Father served with the Massachusetts Artillery during the Revolution, then he went back to his farm in Pelham, Massachusetts—”
“Pelham? That’s the town where Daniel Shays came from, isn’t it?”
“Shays of Shays’s Rebellion. And the Pikes were right in the middle of it….”
THREE
October 1786
WILL PIKE WATCHED THE hawks for twenty miles, until he approached the place where the land dropped away and there seemed a peculiar brightness radiating upward. The power of the Connecticut River was that considerable. Its valley cut a wide furrow through the landscape, and it waters reflected the sunlight, so that the traveler knew, long before he could see the river, that it was there.
Springfield was there, too. Washington himself had chosen it as the safest yet most accessible New
England site for an arms depot. A windowless stone warehouse had been built on a rise near the Post Road and stocked with muskets, flints, bullets, and powder. It was surrounded, on what was now called Armory Hill, by storehouses and barracks.

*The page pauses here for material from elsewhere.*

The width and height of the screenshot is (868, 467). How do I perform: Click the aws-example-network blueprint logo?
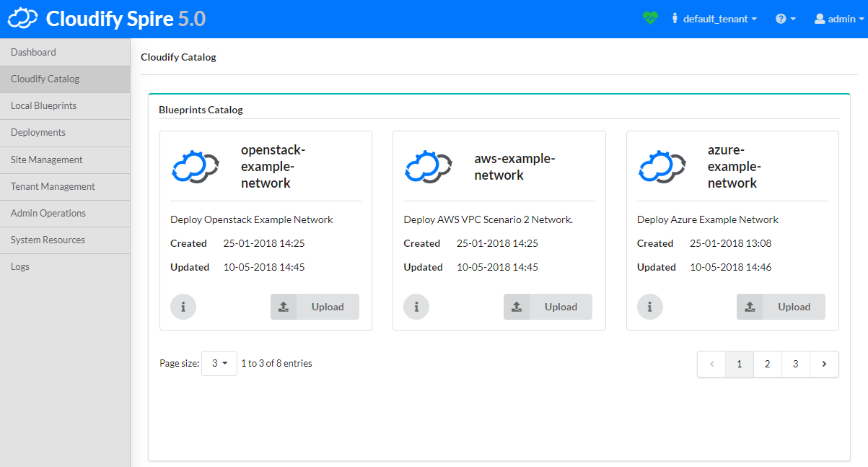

Will positioned himself opposite the entrance, noted the things that Shays had asked him to observe, and waited less than an hour before he saw Henry Knox.
The Secretary of War was arriving on foot, in company with several men of the town, no doubt after a dinner at some local tavern. It was easy to pick him out. He stood six foot three and well fit the description Will’s father had drawn: “Imagine two men rolled together and stuffed into a waistcoat, with one man’s huge head comin’ out the top and the other man’s big feet stickin’ out the bottom and the bulk of them both fillin’ out the breeches.”
Will had planned to follow Knox to his lodgings and beg an audience that night. But he might not get a better chance than now. So this polite young man, who seldom spoke unless spoken to, cleared his throat and cried out, “General Knox! A word, sir!”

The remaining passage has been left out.